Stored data
————

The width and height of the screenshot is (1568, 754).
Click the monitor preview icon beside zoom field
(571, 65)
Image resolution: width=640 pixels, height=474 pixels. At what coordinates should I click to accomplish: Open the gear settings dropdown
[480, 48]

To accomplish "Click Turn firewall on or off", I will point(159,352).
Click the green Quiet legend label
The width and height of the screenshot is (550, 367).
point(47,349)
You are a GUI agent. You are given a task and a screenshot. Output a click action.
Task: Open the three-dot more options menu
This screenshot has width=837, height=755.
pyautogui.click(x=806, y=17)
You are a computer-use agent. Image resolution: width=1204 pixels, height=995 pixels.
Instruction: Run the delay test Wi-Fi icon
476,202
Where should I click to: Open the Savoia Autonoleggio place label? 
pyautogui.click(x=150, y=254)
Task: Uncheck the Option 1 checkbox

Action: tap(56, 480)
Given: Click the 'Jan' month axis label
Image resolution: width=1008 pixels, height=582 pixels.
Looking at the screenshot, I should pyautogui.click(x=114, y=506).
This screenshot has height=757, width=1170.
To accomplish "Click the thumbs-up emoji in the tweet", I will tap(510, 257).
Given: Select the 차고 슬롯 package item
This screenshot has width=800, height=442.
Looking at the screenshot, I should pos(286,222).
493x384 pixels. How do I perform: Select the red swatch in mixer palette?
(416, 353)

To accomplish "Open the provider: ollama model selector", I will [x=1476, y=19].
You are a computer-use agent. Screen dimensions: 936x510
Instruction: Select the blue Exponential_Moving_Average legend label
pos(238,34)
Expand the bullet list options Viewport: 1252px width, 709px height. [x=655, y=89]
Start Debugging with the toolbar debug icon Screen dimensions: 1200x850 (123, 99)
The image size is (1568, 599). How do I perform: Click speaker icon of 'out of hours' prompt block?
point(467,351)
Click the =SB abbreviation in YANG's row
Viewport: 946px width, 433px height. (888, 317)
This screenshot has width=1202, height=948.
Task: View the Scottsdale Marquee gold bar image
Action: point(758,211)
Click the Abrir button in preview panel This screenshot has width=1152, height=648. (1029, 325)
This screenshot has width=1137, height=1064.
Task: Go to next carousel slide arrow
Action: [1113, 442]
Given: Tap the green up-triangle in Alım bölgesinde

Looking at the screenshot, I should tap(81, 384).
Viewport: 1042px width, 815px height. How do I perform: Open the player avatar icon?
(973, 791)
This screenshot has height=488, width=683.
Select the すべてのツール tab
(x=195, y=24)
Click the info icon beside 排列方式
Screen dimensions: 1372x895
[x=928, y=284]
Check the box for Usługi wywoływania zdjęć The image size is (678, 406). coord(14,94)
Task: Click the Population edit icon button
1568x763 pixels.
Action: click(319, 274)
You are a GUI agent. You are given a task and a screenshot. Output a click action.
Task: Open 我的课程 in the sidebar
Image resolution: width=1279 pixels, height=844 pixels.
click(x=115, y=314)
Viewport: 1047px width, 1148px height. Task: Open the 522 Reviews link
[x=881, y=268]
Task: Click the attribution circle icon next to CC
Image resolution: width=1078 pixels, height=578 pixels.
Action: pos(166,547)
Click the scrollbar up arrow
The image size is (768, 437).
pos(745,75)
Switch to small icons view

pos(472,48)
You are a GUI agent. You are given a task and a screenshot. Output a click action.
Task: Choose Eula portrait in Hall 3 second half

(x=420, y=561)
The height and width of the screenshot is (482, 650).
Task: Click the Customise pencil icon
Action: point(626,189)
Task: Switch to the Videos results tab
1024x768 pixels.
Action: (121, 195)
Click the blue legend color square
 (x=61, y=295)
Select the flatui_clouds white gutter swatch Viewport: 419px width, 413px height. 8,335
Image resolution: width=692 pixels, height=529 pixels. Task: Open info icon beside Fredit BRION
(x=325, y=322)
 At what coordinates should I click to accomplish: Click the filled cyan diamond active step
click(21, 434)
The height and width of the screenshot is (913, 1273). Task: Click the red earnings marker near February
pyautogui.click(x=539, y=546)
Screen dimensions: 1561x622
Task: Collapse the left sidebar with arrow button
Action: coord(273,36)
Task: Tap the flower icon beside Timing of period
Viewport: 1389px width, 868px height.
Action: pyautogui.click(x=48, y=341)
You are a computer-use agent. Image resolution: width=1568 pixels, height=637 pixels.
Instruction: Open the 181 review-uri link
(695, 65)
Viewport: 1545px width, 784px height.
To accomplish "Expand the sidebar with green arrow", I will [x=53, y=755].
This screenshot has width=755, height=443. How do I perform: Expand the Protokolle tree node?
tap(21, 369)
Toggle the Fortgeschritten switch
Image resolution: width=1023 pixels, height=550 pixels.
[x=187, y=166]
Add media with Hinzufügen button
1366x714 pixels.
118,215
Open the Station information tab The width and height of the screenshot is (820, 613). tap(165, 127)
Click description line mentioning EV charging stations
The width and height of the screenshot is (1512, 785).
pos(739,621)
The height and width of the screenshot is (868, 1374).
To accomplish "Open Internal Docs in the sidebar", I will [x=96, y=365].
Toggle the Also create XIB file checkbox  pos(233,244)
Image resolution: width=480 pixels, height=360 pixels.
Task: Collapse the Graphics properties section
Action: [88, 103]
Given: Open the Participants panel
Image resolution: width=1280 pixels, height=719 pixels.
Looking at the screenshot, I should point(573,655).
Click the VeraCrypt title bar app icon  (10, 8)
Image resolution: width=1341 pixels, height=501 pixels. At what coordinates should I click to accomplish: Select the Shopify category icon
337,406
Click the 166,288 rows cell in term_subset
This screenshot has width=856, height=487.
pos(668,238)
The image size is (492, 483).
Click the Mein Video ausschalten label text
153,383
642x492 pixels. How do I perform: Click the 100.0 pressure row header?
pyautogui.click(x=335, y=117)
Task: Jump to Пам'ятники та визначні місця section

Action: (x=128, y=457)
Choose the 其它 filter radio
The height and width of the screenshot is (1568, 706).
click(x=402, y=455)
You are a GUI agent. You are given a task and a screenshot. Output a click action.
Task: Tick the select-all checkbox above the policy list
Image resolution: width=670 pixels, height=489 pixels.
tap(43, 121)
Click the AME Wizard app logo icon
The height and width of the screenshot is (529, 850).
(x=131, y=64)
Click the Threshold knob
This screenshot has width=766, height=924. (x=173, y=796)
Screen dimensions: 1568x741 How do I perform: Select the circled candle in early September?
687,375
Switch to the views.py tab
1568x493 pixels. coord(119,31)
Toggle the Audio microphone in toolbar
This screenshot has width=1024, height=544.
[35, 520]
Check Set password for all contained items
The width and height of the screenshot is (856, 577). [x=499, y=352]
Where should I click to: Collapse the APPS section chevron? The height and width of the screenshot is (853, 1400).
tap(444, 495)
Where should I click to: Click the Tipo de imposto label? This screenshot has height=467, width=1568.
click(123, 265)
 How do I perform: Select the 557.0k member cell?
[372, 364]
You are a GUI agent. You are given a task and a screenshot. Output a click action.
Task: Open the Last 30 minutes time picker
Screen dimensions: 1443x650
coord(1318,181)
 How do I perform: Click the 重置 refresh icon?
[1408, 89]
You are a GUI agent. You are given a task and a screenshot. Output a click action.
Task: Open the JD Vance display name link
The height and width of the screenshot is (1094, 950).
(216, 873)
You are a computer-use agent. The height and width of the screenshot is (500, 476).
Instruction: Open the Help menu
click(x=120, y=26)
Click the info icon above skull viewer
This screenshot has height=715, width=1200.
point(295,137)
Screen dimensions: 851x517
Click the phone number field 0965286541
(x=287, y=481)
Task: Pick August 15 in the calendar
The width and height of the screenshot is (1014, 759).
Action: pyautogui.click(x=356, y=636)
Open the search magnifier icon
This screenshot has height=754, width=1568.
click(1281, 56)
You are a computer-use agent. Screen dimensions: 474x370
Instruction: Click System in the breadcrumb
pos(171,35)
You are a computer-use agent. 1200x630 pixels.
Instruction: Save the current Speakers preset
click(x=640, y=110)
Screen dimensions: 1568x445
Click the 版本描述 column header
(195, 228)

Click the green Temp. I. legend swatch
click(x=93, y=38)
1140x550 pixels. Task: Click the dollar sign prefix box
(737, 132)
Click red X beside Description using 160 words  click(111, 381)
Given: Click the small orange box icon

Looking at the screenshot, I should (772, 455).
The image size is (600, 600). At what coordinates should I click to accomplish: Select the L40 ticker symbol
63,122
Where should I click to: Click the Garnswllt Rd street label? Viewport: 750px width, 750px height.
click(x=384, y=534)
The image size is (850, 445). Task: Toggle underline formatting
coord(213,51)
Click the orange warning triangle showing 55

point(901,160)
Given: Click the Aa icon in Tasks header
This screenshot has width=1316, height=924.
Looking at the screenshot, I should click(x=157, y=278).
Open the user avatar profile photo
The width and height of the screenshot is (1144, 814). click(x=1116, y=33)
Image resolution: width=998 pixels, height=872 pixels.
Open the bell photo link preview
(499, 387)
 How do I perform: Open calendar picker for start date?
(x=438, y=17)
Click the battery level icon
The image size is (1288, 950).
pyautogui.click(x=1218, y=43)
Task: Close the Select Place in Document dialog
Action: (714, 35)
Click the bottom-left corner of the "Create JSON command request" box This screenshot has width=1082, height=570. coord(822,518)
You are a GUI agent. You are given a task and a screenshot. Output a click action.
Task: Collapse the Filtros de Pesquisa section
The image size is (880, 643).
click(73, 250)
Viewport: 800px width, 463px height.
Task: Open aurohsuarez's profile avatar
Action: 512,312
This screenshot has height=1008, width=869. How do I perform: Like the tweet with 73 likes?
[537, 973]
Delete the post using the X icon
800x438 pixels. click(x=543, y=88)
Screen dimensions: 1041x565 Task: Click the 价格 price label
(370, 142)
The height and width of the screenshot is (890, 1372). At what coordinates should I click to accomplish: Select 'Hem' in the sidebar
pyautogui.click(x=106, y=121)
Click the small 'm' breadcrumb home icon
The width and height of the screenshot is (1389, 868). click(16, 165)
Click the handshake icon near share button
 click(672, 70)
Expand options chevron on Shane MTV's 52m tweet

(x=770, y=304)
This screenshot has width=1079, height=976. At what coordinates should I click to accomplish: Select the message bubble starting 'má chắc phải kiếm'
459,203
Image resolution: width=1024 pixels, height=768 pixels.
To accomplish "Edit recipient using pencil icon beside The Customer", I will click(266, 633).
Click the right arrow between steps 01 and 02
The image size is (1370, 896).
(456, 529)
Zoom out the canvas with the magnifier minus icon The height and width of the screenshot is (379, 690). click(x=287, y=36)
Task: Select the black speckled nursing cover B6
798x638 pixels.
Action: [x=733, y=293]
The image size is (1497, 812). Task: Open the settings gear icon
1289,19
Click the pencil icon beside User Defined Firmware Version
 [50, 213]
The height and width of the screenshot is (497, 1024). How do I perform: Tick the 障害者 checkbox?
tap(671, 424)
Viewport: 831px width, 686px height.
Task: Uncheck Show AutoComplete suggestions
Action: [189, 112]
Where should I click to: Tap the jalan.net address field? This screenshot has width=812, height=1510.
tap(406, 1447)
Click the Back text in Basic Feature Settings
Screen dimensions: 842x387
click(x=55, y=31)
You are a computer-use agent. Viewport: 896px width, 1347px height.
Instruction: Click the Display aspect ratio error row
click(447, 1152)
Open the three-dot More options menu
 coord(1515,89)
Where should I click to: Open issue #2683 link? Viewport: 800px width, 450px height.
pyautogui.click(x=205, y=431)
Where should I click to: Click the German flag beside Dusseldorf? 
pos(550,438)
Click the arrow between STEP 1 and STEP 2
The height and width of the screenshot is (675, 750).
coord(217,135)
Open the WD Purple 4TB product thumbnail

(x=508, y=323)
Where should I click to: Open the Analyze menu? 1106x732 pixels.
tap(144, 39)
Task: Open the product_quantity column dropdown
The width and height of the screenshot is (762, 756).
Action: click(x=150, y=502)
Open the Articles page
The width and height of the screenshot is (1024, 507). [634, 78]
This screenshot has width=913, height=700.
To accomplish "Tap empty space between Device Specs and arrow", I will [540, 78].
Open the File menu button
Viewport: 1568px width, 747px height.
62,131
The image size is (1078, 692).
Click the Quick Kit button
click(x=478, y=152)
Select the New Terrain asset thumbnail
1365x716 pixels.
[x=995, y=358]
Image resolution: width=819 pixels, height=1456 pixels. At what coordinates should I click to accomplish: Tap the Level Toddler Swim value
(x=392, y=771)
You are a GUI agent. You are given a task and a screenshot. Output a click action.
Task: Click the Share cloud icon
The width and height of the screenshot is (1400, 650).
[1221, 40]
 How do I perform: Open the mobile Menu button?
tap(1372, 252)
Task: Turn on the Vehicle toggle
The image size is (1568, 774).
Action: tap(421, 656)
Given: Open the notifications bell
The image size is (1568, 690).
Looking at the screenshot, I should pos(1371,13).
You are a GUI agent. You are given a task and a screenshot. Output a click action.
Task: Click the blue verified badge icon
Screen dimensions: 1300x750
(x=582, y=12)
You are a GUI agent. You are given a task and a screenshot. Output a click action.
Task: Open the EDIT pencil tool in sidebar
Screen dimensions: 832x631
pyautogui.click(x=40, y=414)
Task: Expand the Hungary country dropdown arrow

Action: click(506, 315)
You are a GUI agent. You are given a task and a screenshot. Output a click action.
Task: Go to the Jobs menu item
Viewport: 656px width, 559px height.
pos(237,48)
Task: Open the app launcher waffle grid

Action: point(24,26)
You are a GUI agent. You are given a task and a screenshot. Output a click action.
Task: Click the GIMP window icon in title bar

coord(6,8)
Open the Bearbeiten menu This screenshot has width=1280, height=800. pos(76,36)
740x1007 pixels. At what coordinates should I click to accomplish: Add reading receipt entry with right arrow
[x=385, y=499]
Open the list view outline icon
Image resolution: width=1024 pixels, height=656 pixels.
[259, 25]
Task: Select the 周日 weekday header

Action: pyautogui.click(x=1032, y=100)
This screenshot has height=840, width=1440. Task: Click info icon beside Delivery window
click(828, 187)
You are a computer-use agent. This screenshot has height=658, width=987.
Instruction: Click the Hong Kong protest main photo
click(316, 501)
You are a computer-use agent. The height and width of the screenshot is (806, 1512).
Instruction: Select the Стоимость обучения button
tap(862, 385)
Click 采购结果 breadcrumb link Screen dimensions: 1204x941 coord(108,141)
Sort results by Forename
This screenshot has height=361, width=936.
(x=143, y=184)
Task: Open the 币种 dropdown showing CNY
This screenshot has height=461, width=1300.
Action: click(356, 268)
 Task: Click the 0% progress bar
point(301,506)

————

What is needed is an exact copy of the entries above, from the first line through the line holding "Task: Open the three-dot more options menu", with both of those lines kept; please give nothing else.

The width and height of the screenshot is (1568, 754).
Click the monitor preview icon beside zoom field
(571, 65)
Image resolution: width=640 pixels, height=474 pixels. At what coordinates should I click to accomplish: Open the gear settings dropdown
[480, 48]

To accomplish "Click Turn firewall on or off", I will point(159,352).
Click the green Quiet legend label
The width and height of the screenshot is (550, 367).
point(47,349)
You are a GUI agent. You are given a task and a screenshot. Output a click action.
Task: Open the three-dot more options menu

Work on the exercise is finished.